И вот уже воющая толпа окружила центурию римлян, тыча в нее своими длинными фрамеями, швыряя горящие факелы, и тяжелыми мечами снося с древок острия пиллумов. А галлы теперь уже не могли помочь — все смешались в кучу, и невозможно было различить, где свой, где чужой.
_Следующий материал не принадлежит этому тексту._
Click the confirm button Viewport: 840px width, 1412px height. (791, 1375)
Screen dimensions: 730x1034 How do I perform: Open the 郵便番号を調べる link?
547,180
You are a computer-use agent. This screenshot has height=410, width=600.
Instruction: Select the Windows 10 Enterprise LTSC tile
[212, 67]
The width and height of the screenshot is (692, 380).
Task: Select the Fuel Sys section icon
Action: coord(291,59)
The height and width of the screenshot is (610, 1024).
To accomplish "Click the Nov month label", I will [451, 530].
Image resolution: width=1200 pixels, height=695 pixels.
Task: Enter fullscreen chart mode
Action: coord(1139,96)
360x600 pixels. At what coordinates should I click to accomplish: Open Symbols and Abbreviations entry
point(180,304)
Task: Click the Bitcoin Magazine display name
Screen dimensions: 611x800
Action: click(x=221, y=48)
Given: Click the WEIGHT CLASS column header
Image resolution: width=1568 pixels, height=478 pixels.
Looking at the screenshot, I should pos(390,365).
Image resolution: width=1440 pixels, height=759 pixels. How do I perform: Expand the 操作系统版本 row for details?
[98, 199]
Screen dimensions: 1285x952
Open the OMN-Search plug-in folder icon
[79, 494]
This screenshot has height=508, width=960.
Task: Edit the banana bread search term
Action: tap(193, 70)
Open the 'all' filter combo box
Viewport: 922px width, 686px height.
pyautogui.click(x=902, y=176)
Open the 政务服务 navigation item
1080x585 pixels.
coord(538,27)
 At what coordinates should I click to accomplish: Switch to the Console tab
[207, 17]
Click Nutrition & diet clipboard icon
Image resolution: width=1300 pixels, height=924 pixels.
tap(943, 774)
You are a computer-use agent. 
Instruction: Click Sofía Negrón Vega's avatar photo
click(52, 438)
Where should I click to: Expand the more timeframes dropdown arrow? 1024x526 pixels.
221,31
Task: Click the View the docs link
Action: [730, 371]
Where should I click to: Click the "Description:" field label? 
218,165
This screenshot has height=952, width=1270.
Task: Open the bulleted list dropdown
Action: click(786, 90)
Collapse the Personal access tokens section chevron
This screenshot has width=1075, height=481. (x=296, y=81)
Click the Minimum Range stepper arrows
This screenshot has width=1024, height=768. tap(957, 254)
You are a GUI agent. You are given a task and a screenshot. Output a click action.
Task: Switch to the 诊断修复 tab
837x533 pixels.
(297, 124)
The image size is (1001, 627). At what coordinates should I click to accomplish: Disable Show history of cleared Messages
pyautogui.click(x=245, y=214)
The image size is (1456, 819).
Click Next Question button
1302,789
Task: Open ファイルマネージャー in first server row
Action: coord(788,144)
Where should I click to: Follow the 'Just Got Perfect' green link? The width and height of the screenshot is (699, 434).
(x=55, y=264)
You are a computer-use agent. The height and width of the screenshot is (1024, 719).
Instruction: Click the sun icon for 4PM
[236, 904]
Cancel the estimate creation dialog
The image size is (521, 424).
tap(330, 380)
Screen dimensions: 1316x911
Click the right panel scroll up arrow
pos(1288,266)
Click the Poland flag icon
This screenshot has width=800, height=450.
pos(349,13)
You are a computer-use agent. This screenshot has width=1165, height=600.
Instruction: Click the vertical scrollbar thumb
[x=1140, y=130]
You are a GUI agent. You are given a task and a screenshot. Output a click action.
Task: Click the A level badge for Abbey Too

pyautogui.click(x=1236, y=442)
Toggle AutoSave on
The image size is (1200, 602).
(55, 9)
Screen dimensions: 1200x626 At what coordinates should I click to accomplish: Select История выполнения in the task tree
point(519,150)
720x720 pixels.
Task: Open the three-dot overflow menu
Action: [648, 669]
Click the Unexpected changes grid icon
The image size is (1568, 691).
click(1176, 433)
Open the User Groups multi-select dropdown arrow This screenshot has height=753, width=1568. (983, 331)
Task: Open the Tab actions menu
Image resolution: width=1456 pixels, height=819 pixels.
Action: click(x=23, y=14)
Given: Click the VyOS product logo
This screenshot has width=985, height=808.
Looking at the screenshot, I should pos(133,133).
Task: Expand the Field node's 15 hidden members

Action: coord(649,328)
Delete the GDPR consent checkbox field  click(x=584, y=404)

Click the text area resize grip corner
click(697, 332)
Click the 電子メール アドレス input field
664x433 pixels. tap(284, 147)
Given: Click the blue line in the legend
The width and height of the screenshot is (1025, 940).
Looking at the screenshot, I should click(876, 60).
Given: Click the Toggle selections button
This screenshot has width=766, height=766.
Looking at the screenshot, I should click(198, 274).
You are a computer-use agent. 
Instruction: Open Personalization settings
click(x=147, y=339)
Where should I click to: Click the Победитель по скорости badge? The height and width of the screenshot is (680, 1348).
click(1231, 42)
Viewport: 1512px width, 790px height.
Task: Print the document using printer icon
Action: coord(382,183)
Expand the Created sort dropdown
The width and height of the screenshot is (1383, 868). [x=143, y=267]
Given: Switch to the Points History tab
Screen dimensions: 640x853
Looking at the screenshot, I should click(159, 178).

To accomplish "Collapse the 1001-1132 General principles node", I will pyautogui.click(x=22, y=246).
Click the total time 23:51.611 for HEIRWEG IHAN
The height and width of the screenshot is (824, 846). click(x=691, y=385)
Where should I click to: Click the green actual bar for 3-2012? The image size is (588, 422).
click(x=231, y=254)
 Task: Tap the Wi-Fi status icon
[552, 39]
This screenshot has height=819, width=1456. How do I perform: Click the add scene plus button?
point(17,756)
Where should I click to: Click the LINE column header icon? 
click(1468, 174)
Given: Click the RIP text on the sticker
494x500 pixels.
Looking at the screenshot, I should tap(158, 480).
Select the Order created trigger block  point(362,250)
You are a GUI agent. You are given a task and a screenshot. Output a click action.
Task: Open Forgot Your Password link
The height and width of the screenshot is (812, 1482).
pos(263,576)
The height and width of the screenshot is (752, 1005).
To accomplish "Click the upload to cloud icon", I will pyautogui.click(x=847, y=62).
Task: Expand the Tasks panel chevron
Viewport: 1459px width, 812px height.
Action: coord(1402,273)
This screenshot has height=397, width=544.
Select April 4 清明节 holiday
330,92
Тем более, что и на них устремились несколько сот германских воинов, и следовало подумать об обороне.
Узкие кривые улочки деревни очень мешали правильному выполнению маневров, и римлянам ничего не оставалось, как только стать спиной к спине и отражать все новые и новые удары, молясь Марсу, чтобы скорее подошла помощь.
А две когорты под командой легата Сулъпиция Руфа были уже совсем рядом. Вестовые сообщили ему, что центурий Стоний повел своих людей, чтобы задержать варваров, и Руф, понимая, что те попадут в хорошую переделку, резкими словами подгонял солдат, заставляя двигаться на пределе сил.
Когда на горизонте показалось зарево, которое отбрасывали горящие дома, Руф подозвал к себе двух трибунов и приказал обойти селение с двух сторон и потом атаковать. Сам он — с тремя центуриями — собирался ворваться в поселок с ходу, чтобы помочь людям Авла Стония.
«А вскоре подойдет Домиций, — подумал легат. — И вот тут-то мы им покажем».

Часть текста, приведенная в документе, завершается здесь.